Exercise May Fatally Rupture Artery Plaque Of Sedentary Men With Heart Disease And High Cholesterol

November 10, 1997

ORLANDO, Nov. 10 -- For people with heart disease and high blood levels of cholesterol, heavy exertion -- even mowing the lawn -- may trigger a sudden heart attack by rupturing the plaque obstructing the arteries of the heart, according to a study presented today at the American Heart Association's 70th Scientific Sessions.

For some time scientists have known that exercise can trigger a heart attack or chest pain in people with heart disease, says Renu Virmani, M.D., chairperson of the Department of Cardiovascular Pathology at the Armed Forces Institute of Pathology in Washington, D.C.

"There is a lot of evidence that people with serious heart disease who are out of shape have a higher risk of sudden coronary death if they engage in rigorous activity. What we have seen in this study is the actual mechanism behind exertion-associated deaths among men with coronary heart disease and high cholesterol," says Virmani.

"We have found physical differences in the coronary arteries of 102 sedentary men with heart disease and high cholesterol who died during normal daily activities compared to 26 who were engaged in some strenuous activity, such as moving furniture, mowing the lawn or shoveling snow.
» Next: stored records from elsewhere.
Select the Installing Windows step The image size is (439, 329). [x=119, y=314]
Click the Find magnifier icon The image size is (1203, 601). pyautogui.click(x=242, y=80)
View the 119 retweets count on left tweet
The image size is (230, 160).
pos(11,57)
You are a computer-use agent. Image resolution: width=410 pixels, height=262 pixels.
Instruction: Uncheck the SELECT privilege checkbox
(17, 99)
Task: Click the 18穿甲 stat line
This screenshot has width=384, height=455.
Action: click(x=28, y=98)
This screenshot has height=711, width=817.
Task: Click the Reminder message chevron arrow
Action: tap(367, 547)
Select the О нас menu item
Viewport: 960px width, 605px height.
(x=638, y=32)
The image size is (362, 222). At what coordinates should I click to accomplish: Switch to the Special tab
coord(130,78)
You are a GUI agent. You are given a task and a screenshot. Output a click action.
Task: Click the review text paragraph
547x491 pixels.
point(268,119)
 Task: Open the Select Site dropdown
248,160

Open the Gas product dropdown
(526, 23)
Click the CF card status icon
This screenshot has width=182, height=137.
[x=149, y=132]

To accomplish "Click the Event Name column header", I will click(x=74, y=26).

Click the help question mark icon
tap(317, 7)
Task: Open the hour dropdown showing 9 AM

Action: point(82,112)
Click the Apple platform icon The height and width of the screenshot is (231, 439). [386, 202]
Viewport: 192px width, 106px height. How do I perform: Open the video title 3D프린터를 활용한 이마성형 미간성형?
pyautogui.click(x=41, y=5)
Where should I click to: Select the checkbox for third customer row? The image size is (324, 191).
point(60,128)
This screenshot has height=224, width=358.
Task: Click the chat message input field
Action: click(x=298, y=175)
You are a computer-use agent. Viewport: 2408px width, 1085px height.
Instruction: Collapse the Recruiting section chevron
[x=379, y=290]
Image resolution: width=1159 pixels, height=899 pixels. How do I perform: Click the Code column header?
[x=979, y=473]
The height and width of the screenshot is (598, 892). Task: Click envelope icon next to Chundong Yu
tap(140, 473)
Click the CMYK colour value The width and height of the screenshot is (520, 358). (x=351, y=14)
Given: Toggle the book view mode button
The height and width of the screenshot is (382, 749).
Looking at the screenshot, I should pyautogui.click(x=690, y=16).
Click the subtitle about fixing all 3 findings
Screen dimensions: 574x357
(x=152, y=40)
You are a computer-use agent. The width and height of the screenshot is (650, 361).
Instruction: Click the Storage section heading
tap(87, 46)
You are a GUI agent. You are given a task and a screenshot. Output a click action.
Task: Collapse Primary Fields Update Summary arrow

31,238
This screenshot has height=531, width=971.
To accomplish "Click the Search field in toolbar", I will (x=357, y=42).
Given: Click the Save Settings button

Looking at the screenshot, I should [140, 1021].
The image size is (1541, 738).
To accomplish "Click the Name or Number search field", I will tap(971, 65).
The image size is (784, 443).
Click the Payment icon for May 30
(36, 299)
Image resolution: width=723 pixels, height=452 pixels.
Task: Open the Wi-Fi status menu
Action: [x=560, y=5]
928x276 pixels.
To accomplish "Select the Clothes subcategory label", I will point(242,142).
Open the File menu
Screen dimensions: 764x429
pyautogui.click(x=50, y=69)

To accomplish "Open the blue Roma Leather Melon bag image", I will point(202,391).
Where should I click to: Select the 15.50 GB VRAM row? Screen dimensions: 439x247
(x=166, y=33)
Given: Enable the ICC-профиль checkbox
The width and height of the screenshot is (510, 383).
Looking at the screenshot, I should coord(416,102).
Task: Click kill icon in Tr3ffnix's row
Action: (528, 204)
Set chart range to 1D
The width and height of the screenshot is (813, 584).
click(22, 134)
In sedentary men who exerted themselves, we found blood clots in plaque that had burst." Blood clots, created when cholesterol-filled plaque in blood vessels rupture or break open, plug the blood vessel, obstructing blood to the heart. A heart attack results.

Even among men not exerting themselves, blood clots formed on cholesterol-filled plaque, which had not ruptured.

Most of the men were in their 50s and about half were smokers.

Among those who died during exercise, 62 percent showed evidence of ruptured plaque compared to just 28 percent of men who died during normal daily activities or while resting. The men who died during exercise also had higher total cholesterol levels independent of other risk factors -- and more "vulnerable" plaque and actual plaque rupture, Virmani says.

Plaque is vulnerable to rupture when it has a thin, fibrous cap filled with macrophages, large immune system cells that surround and absorb foreign substances in the body. When a plaque ruptures, it bleeds just as an unhealed skin scab might, and its fatty core extrudes into the artery.

Sedentary men with coronary heart disease and hypercholesterolemia -- significantly elevated levels of cholesterol in the bloodstream that can lead to the build-up of plaque on artery walls -- must be especially cautious about undertaking any vigorous physical activity while levels are too high, she says.

Men with coronary heart disease and total cholesterol higher than 210 mg/dl -- especially those with higher low-density lipoprotein (LDL) levels -- should always be advised by physicians to lower their cholesterol before starting any kind of exercise program, according to Virmani.

Co-authors are by Gray T. Malcolm, M.D., of Louisiana State University in New Orleans, and Andrew Farb, M.D., and Allen P. Burke, M.D., also of the Armed Forces Institute of Pathology.